Furthermore, the triple-digit oil prices have led to sky-high profits for energy firms, with Shell, BP, TotalEnergies, Equinor, and Eni announcing over $37 billion in Q2 profits, doubling the norm from the last couple of years. However, for the majority, upstream business has not increased so starkly. Up until now, most of the profits have been transferred to shareholders through higher dividends or share buybacks. This has led to calls for energy majors to invest in both energy security and the energy transition.

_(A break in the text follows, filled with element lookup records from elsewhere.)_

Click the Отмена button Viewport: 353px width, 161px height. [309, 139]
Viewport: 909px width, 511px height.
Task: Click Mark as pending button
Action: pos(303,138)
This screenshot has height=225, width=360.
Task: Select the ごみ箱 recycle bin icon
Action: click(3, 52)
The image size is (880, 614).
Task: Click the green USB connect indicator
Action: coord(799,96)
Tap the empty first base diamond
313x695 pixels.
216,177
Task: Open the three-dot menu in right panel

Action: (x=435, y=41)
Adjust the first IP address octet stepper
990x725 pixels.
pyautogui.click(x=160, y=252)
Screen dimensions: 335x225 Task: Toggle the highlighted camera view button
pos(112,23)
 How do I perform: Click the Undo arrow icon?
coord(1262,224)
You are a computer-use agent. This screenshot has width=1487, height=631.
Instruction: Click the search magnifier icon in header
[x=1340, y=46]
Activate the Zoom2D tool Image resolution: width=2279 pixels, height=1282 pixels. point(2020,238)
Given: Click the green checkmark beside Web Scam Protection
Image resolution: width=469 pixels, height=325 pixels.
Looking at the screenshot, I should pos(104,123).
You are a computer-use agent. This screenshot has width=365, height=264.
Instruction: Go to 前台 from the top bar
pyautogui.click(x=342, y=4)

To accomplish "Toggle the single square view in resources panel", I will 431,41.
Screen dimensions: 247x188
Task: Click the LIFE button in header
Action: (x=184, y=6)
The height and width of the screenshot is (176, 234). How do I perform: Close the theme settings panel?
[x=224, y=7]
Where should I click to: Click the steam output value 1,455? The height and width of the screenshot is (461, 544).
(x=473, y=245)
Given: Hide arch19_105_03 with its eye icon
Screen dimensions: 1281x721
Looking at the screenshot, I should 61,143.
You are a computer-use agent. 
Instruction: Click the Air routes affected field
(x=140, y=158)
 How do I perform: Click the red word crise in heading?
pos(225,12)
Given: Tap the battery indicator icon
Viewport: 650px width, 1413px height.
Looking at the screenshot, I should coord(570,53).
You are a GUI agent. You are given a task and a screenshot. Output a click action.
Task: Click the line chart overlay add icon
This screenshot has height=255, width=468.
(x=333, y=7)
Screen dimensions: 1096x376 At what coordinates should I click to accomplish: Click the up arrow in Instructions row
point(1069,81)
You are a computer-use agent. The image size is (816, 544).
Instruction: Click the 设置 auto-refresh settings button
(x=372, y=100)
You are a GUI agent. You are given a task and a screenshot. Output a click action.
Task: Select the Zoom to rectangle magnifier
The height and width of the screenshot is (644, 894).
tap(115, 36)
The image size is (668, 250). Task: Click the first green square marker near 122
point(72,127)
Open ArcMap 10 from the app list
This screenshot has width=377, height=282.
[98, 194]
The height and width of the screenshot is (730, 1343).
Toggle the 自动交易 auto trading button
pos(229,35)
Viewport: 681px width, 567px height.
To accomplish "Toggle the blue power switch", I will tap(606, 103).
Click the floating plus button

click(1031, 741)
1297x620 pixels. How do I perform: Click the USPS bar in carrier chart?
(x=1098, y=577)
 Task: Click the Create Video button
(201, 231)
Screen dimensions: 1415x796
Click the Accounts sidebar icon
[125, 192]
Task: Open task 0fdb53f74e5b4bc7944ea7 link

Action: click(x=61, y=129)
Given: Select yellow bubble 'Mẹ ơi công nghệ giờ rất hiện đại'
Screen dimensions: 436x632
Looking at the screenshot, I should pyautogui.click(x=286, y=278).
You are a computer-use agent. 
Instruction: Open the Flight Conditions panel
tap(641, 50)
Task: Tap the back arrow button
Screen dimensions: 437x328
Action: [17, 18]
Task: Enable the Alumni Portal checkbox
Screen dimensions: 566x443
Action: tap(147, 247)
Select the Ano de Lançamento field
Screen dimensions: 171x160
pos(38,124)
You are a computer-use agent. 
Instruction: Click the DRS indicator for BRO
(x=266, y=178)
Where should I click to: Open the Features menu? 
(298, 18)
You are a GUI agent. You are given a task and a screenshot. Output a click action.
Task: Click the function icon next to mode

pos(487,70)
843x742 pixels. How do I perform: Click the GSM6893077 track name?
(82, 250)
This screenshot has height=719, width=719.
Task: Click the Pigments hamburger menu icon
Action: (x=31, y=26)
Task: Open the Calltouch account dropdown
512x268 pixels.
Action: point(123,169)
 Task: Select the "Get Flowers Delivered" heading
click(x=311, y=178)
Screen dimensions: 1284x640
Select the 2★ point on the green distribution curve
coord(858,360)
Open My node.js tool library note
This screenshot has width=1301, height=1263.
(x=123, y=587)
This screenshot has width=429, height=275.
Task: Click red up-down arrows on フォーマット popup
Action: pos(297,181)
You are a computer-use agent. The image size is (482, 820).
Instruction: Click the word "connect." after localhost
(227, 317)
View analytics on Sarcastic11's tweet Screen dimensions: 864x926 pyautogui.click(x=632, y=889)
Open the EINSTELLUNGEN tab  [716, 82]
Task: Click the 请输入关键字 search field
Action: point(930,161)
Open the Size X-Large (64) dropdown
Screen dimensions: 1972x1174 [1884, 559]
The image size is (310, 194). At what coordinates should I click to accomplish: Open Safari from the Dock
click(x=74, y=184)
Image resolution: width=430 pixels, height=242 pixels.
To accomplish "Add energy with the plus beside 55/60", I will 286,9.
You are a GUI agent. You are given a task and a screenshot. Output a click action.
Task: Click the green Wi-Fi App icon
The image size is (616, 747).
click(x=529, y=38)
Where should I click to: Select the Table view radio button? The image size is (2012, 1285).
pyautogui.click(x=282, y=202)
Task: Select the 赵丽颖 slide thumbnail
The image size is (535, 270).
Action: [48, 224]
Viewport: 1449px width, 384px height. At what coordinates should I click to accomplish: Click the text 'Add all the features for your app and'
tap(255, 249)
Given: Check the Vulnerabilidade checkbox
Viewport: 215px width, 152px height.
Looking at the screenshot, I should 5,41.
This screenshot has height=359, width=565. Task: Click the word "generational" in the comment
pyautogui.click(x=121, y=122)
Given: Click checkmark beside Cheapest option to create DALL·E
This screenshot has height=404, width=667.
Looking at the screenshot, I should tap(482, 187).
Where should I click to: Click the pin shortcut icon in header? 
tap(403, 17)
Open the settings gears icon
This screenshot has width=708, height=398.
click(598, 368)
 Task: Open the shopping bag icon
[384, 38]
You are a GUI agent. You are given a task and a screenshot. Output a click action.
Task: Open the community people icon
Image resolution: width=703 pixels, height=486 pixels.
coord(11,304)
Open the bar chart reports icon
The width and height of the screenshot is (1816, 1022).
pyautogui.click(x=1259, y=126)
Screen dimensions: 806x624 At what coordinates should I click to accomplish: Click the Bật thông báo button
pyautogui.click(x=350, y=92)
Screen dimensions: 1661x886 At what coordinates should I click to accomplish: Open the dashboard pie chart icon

Europe is worried about whether it will be able to make it through the winter without a destructive crisis and is looking to the upstream industry to increase production and investment in fossil fuels in the short term. Neptun Deep, an offshore gas field development project located in the Romanian waters of the Black Sea is set to become a major alternative supplier of natural gas for Romania and the rest of Europe. Romanian state-owned oil and gas producer Romgaz signed a $1bn deal with ExxonMobil giving the Romanian government full control over the Neptun Project, allowing the country to double its gas production and provide regional energy security. European energy giants TotalEnergies, BP and Shell have also pledged to find short-term solutions to alleviate the situation. Total, for example, is increasing gas production and deliveries to European nations from the North Sea. Shell is renovating existing floating production vessels to extract more gas out of existing oil fields, in addition to sanctioning a new gas field which will be operational by the second half of 2022. Eni has stated that its developing upstream business with BP in Angola, an LNG project in Qatar, and is in talks to commence the construction of an LNG vessel off the coast of Mozambique. Further investments are expected as Europe looks for alternative sources and decreases its reliance on Russian supplies.
Summary
Repsol’s $4.8bn sale of 25% of its oil and gas business is an innovative method to increase investments in the green energy transition. With the current record high energy prices, decreasing reliance on Russian gas, and the green energy transition, we will likely see large energy companies striking a balance between investments in upstream business and renewable energies. Therefore, energy companies are unlikely to follow by spinning off their polluting businesses, as they will continue to provide significant profits to fund investments into green energy.